Given exercise →
Starting at the line that has "Task: Click the Logout icon" and stopping after the line that has "The image size is (447, 825).", render the data below as a JSON list of strings, one per line, with blank lines left out. Omit the pictures from your answer.

Data section →
****************************************
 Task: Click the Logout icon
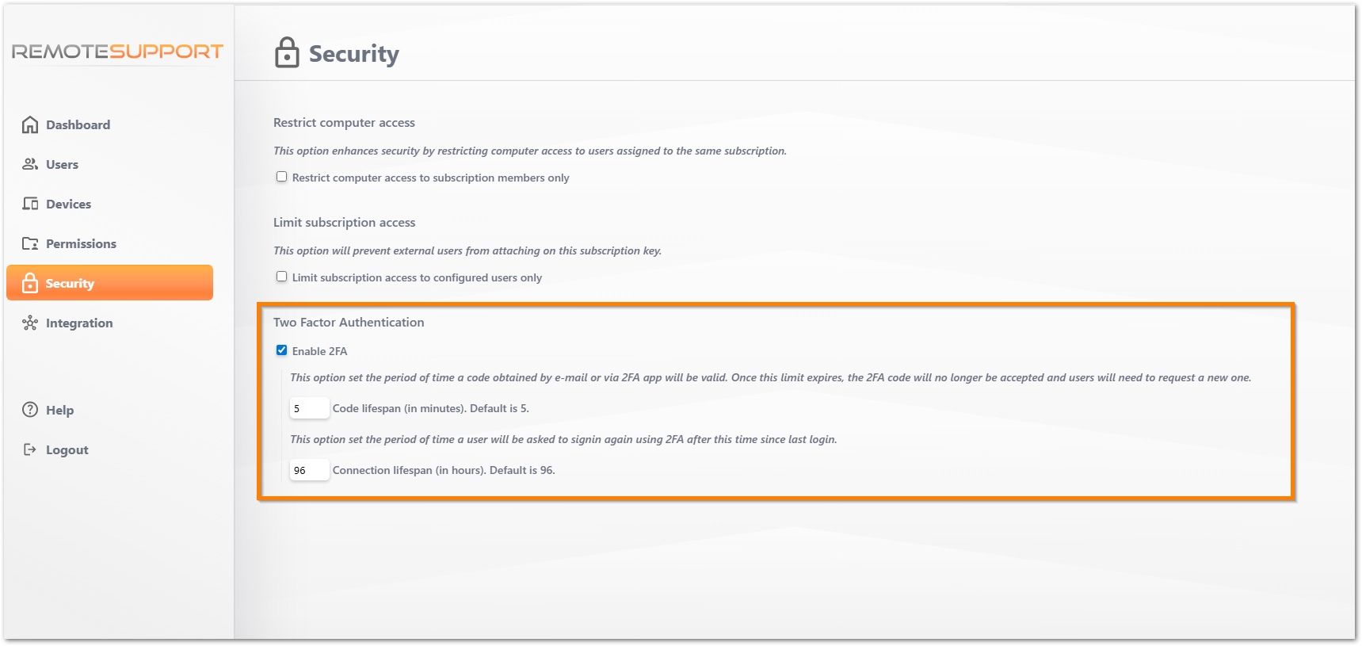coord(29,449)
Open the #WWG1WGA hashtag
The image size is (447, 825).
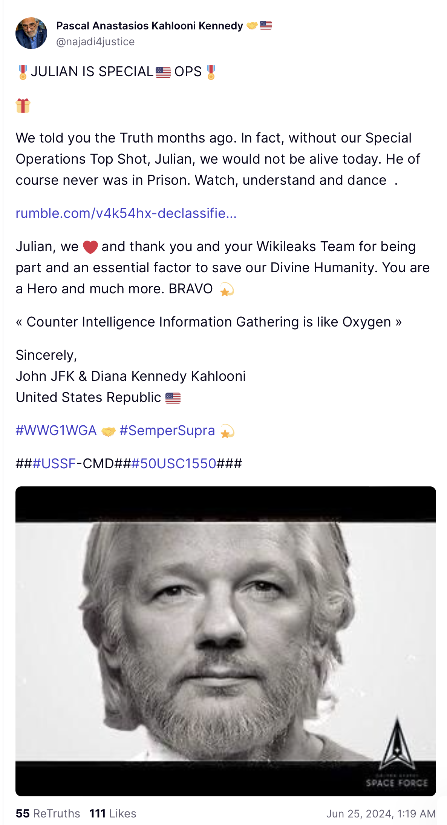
****************************************
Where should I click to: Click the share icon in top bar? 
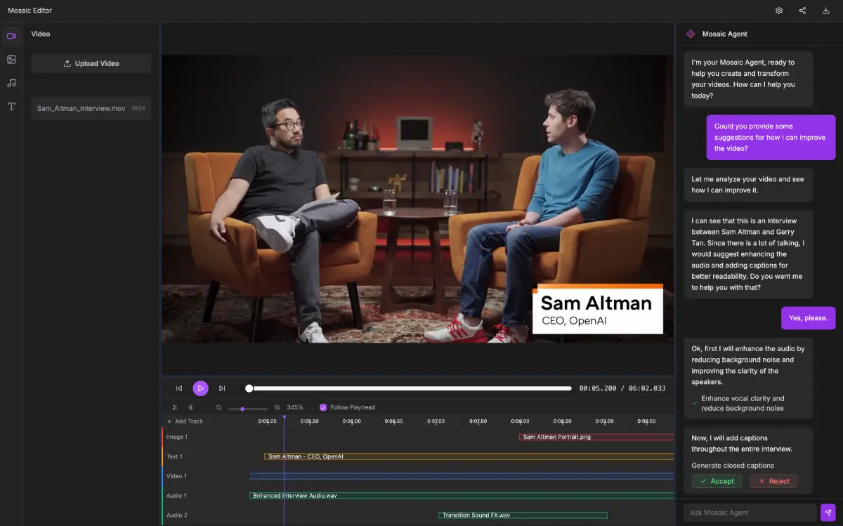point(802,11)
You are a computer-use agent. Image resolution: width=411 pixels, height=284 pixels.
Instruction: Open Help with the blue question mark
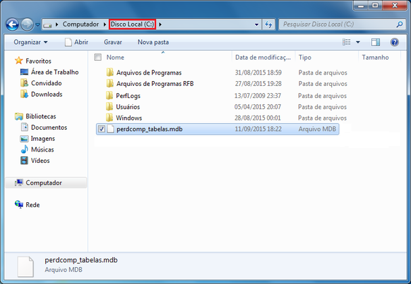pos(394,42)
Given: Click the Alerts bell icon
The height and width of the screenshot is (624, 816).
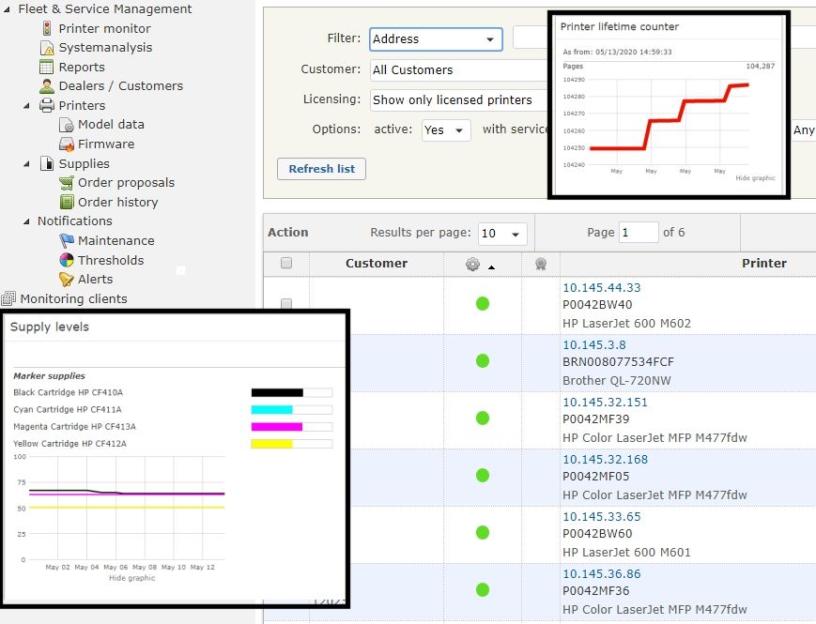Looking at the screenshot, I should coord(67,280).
****************************************
The output →
[
  " Task: Click the Logout icon",
  "coord(29,449)",
  "Open the #WWG1WGA hashtag",
  "The image size is (447, 825)."
]